Which Android Phones Get Scam Call Detection and What You Need

The new fake call blocker starts on Google’s own Pixel phones as part of the June Android feature drop, then expands to more Android devices. According to Android Authority, Google plans to extend support to “other Android 12 and later handsets,” which means a wide range of recent phones will qualify once manufacturers adopt the feature. There are some app requirements: both you and the contact must run the Phone by Google app as the dialer, and have Google Messages and Google Contacts installed for the RCS call protection channel to work. Devices need at least Android 12, though some other June features—like Circle to Search and the Wardrobe tool in Google Photos—have their own OS version rules. Over time, Google says the underlying technology is open to “other apps and device manufacturers,” so scam call detection Android support should grow beyond Pixels.
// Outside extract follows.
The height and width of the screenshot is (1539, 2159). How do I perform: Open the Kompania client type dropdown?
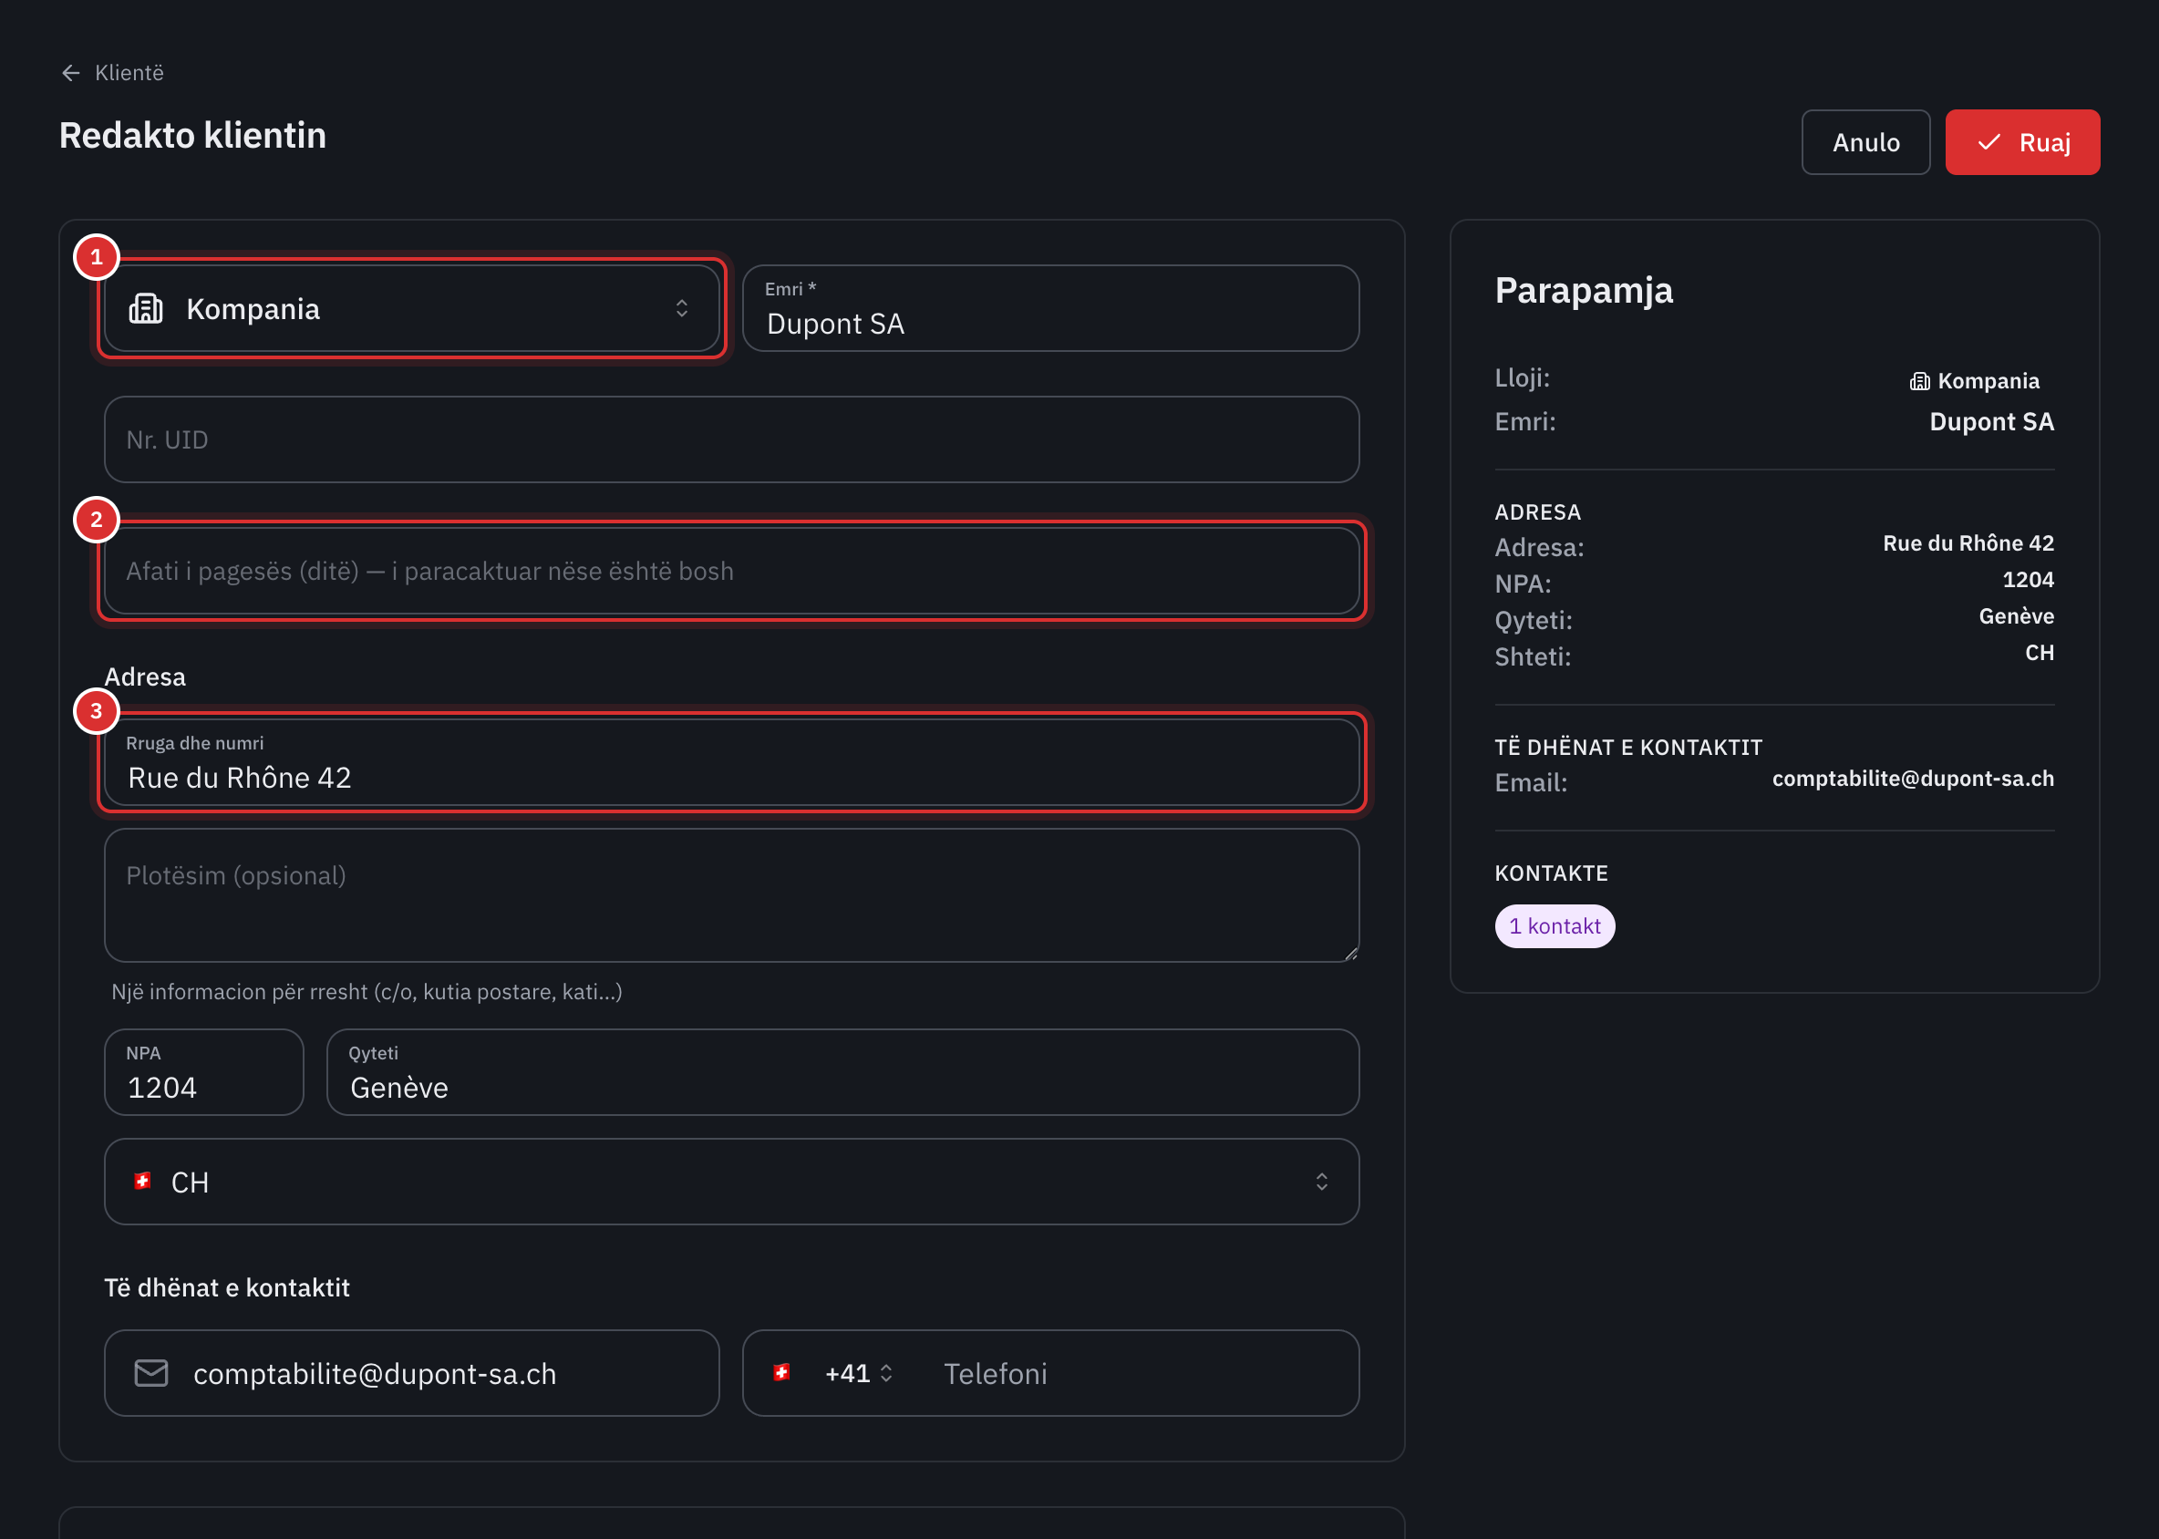[411, 309]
Why AI Scam Calls Are So Dangerous—and How This Helps

Scammers are moving beyond simple spoofed numbers to AI scam calls that copy a loved one’s voice and script convincing emergencies. Tools for deepfake audio let attackers sound like your parent, partner, or child, making classic safety checks over the phone much harder. Google’s RCS call protection aims to shift the burden away from users trying to judge voices and toward device-level verification. Even if an attacker spoofs the number and perfects the voice, they still cannot answer the encrypted RCS challenge from your contact’s real phone, so the system flags the call. This does not replace basic caution—calling back, confirming over video, or using agreed code words—but it adds a powerful early signal that something is wrong. Used widely, it could help people feel more confident that calls from saved contacts are authentic.
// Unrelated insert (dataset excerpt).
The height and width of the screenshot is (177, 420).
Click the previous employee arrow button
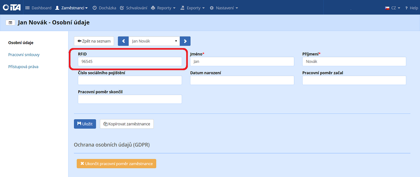coord(123,41)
Part of a Broader Android Feature Drop Focused on Safety and Sharing

Google’s AI scam call detection is launching alongside several other updates in the June Android feature drop, highlighting a broader focus on safety and connectivity. For cross-platform sharing, Google is expanding Quick Share so more Android phones can send files to nearby iPhones with AirDrop compatibility in supported regions, easing everyday transfers. On the personal safety side, kids under 13 using Android are gaining options in the Personal Safety app, including showing emergency contacts and medical details on the lock screen and enabling car crash detection on compatible phones. Visual tools are also getting smarter: Circle to Search on Android 14 and newer can help you find clothes and accessories seen in photos, while a Wardrobe feature in Google Photos will catalog outfits on devices running at least Android 10 in select markets. Together, these changes make Android both safer and more convenient.